Description of the task
Nothing but the line with "1400x846 pixels. At" and the lines after it, through the end of the records below, is to be repeated, exactly as it is.

Task input
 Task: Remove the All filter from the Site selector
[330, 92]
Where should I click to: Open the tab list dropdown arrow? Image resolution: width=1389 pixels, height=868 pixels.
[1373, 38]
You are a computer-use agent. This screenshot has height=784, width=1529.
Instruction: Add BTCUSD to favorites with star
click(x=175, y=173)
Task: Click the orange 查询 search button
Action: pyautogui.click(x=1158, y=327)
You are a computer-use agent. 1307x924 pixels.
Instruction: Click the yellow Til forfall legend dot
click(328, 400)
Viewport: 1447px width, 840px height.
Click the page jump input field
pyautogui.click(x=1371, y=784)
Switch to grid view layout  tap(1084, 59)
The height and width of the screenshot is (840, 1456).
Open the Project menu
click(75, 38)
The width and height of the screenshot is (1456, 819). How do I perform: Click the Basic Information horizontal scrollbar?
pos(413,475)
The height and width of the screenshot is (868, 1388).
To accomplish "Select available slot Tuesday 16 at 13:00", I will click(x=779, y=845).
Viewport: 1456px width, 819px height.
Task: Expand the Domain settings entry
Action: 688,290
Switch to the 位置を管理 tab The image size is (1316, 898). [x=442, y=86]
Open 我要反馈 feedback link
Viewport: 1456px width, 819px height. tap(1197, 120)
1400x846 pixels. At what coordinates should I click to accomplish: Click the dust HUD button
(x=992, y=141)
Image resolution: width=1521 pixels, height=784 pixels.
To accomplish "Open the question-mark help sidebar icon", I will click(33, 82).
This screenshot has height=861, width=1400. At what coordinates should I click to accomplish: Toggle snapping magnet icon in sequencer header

Task answer
1400x846 pixels. At what coordinates should I click to accomplish: Click the dust HUD button
(x=992, y=141)
Image resolution: width=1521 pixels, height=784 pixels.
To accomplish "Open the question-mark help sidebar icon", I will click(33, 82).
This screenshot has height=861, width=1400. At what coordinates should I click to accomplish: Toggle snapping magnet icon in sequencer header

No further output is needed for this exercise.